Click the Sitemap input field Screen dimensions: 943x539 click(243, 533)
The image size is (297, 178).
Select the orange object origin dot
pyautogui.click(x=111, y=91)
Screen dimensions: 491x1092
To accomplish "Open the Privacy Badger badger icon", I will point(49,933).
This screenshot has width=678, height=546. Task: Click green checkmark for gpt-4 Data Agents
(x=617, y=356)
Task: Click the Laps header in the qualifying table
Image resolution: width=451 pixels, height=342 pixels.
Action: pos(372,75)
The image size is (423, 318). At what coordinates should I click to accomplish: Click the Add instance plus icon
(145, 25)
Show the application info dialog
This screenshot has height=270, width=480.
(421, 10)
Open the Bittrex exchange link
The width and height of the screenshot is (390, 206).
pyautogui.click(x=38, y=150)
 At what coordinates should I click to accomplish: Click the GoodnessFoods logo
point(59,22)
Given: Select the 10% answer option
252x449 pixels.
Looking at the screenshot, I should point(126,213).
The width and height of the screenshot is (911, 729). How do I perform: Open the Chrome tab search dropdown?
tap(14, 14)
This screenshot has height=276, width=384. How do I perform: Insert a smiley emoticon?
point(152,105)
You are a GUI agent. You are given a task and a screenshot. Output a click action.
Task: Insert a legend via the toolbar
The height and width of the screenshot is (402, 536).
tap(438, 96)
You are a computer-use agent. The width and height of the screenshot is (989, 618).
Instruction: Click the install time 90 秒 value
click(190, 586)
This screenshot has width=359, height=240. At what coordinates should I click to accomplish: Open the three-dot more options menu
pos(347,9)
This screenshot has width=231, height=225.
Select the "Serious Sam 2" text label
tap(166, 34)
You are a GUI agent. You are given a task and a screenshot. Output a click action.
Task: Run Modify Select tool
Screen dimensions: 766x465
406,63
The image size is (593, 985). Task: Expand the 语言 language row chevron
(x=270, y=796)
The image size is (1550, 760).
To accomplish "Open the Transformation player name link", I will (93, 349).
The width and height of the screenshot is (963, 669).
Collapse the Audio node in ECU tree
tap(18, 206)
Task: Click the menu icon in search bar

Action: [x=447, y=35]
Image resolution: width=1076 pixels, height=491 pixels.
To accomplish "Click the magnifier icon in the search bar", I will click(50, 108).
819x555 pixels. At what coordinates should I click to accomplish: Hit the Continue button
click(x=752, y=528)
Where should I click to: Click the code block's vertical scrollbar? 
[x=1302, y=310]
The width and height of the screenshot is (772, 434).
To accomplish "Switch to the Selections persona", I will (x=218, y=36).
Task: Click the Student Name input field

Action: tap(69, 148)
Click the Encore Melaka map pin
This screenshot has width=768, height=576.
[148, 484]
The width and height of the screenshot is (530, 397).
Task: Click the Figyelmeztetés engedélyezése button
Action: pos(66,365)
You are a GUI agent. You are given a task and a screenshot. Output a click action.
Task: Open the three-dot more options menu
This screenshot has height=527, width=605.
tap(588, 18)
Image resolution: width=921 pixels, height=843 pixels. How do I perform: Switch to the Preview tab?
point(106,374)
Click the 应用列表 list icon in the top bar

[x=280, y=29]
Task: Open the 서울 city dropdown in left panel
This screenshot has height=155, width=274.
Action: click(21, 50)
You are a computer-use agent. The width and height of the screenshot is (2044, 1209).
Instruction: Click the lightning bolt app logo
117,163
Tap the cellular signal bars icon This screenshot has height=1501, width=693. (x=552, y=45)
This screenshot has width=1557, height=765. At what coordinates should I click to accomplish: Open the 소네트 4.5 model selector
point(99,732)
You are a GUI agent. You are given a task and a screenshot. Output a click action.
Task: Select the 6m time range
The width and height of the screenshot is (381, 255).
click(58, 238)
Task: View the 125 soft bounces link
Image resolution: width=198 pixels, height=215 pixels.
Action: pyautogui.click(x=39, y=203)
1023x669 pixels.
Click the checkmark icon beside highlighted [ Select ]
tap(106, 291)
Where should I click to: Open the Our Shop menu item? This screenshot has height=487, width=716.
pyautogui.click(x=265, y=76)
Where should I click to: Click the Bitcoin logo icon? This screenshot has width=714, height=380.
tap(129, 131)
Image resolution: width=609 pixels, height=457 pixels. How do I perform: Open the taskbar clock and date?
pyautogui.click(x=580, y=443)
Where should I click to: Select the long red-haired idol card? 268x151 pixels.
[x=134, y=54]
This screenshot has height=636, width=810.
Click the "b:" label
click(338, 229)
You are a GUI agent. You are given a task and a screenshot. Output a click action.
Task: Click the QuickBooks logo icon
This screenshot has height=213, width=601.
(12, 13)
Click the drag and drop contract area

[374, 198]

● What you are asked to do
Copy every line above without altering a word.

● Exercise response
Click the Sitemap input field Screen dimensions: 943x539 click(243, 533)
The image size is (297, 178).
Select the orange object origin dot
pyautogui.click(x=111, y=91)
Screen dimensions: 491x1092
To accomplish "Open the Privacy Badger badger icon", I will point(49,933).
This screenshot has width=678, height=546. Task: Click green checkmark for gpt-4 Data Agents
(x=617, y=356)
Task: Click the Laps header in the qualifying table
Image resolution: width=451 pixels, height=342 pixels.
Action: pos(372,75)
The image size is (423, 318). At what coordinates should I click to accomplish: Click the Add instance plus icon
(145, 25)
Show the application info dialog
This screenshot has height=270, width=480.
(421, 10)
Open the Bittrex exchange link
The width and height of the screenshot is (390, 206).
pyautogui.click(x=38, y=150)
 At what coordinates should I click to accomplish: Click the GoodnessFoods logo
point(59,22)
Given: Select the 10% answer option
252x449 pixels.
Looking at the screenshot, I should point(126,213).
The width and height of the screenshot is (911, 729). How do I perform: Open the Chrome tab search dropdown?
tap(14, 14)
This screenshot has height=276, width=384. How do I perform: Insert a smiley emoticon?
point(152,105)
You are a GUI agent. You are given a task and a screenshot. Output a click action.
Task: Insert a legend via the toolbar
The height and width of the screenshot is (402, 536).
tap(438, 96)
You are a computer-use agent. The width and height of the screenshot is (989, 618).
Instruction: Click the install time 90 秒 value
click(190, 586)
This screenshot has width=359, height=240. At what coordinates should I click to accomplish: Open the three-dot more options menu
pos(347,9)
This screenshot has width=231, height=225.
Select the "Serious Sam 2" text label
tap(166, 34)
You are a GUI agent. You are given a task and a screenshot. Output a click action.
Task: Run Modify Select tool
Screen dimensions: 766x465
406,63
The image size is (593, 985). Task: Expand the 语言 language row chevron
(x=270, y=796)
The image size is (1550, 760).
To accomplish "Open the Transformation player name link", I will (93, 349).
The width and height of the screenshot is (963, 669).
Collapse the Audio node in ECU tree
tap(18, 206)
Task: Click the menu icon in search bar

Action: [x=447, y=35]
Image resolution: width=1076 pixels, height=491 pixels.
To accomplish "Click the magnifier icon in the search bar", I will click(50, 108).
819x555 pixels. At what coordinates should I click to accomplish: Hit the Continue button
click(x=752, y=528)
Where should I click to: Click the code block's vertical scrollbar? 
[x=1302, y=310]
The width and height of the screenshot is (772, 434).
To accomplish "Switch to the Selections persona", I will (x=218, y=36).
Task: Click the Student Name input field

Action: tap(69, 148)
Click the Encore Melaka map pin
This screenshot has width=768, height=576.
[148, 484]
The width and height of the screenshot is (530, 397).
Task: Click the Figyelmeztetés engedélyezése button
Action: pos(66,365)
You are a GUI agent. You are given a task and a screenshot. Output a click action.
Task: Open the three-dot more options menu
This screenshot has height=527, width=605.
tap(588, 18)
Image resolution: width=921 pixels, height=843 pixels. How do I perform: Switch to the Preview tab?
point(106,374)
Click the 应用列表 list icon in the top bar

[x=280, y=29]
Task: Open the 서울 city dropdown in left panel
This screenshot has height=155, width=274.
Action: click(21, 50)
You are a computer-use agent. The width and height of the screenshot is (2044, 1209).
Instruction: Click the lightning bolt app logo
117,163
Tap the cellular signal bars icon This screenshot has height=1501, width=693. (x=552, y=45)
This screenshot has width=1557, height=765. At what coordinates should I click to accomplish: Open the 소네트 4.5 model selector
point(99,732)
You are a GUI agent. You are given a task and a screenshot. Output a click action.
Task: Select the 6m time range
The width and height of the screenshot is (381, 255).
click(58, 238)
Task: View the 125 soft bounces link
Image resolution: width=198 pixels, height=215 pixels.
Action: pyautogui.click(x=39, y=203)
1023x669 pixels.
Click the checkmark icon beside highlighted [ Select ]
tap(106, 291)
Where should I click to: Open the Our Shop menu item? This screenshot has height=487, width=716.
pyautogui.click(x=265, y=76)
Where should I click to: Click the Bitcoin logo icon? This screenshot has width=714, height=380.
tap(129, 131)
Image resolution: width=609 pixels, height=457 pixels. How do I perform: Open the taskbar clock and date?
pyautogui.click(x=580, y=443)
Where should I click to: Select the long red-haired idol card? 268x151 pixels.
[x=134, y=54]
This screenshot has height=636, width=810.
Click the "b:" label
click(338, 229)
You are a GUI agent. You are given a task and a screenshot. Output a click action.
Task: Click the QuickBooks logo icon
This screenshot has height=213, width=601.
(12, 13)
Click the drag and drop contract area

[374, 198]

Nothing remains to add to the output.